Some commentators have taken this passage as a sign of Ryan’s wisdom: the embrace of an idealist agenda, tempered by the realism of American limits. It is no such thing. As the rest of the speech reveals, it is more a sign of his failure to think through the implications of the ideas he’s reciting or to grapple with the tensions — between the nation’s ideals and its interests.
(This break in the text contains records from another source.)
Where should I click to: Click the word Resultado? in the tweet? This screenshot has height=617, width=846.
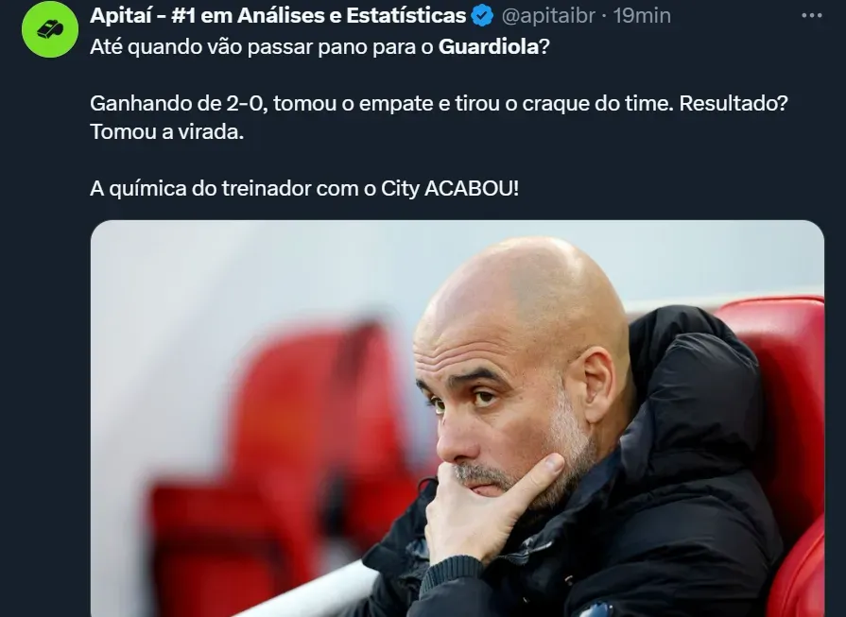(734, 103)
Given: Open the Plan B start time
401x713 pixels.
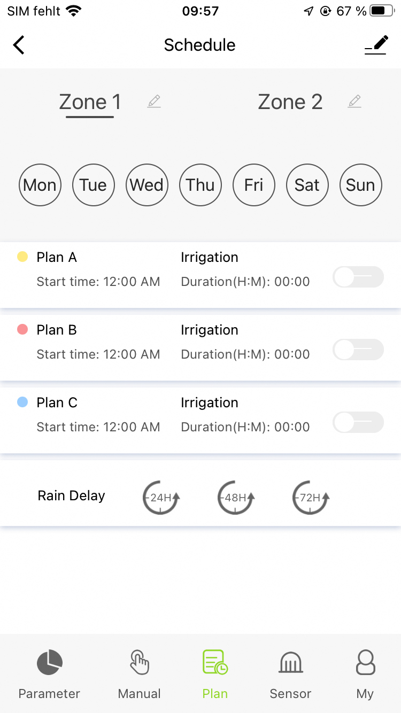Looking at the screenshot, I should point(98,354).
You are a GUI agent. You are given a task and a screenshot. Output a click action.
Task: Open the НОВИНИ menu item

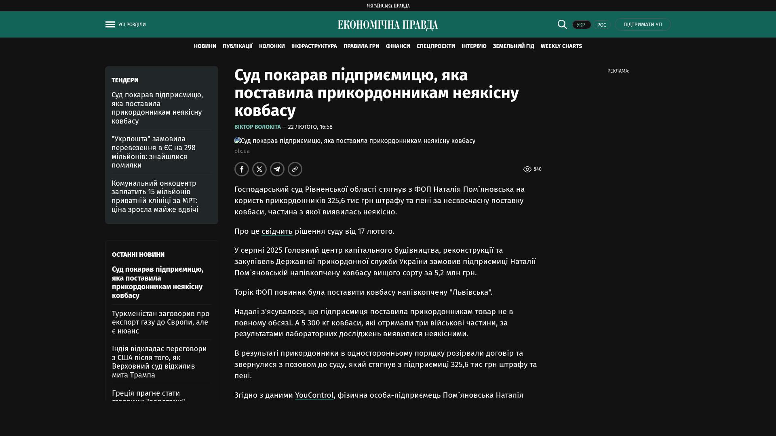click(x=205, y=46)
On the Arab Spring, Ryan is simply baffling. After hemming and hawing about the uncertain future of these rebellions and their governments, and acknowledging the need for democratic institutions to pave the way to a pluralistic society (and the limits of American ability to shape such things), he concludes, “What we can do is affirm our commitment to democracy in the region by standing in solidarity with our longstanding allies in Israel and our new partners in Iraq.” OK, but it’s not at all clear how doing so will bolster US support for, or otherwise appeal to, the fledgling democrats in Egypt, Tunisia, Syria and elsewhere.
For some time now, Paul Krugman has been blasting away at the widespread notion that Ryan is a “brave” and “serious” thinker on the budget and economics. In fact, Krugman recently wrote “Ryan hasn’t ‘crunched the numbers’; he has just scribbled some stuff down, without checking at all to see if it makes sense.” His plan, Krugman writes, “is just a fantasy, not a serious policy proposal.” The same is true of his “ideas” about foreign and defence policy.
Fred Kaplan is Slate’s ‘War Stories’ columnist, a fellow at the New America Foundation, and author of the forthcoming book The Insurgents: David Petraeus and the Plot to Change the American Way of War.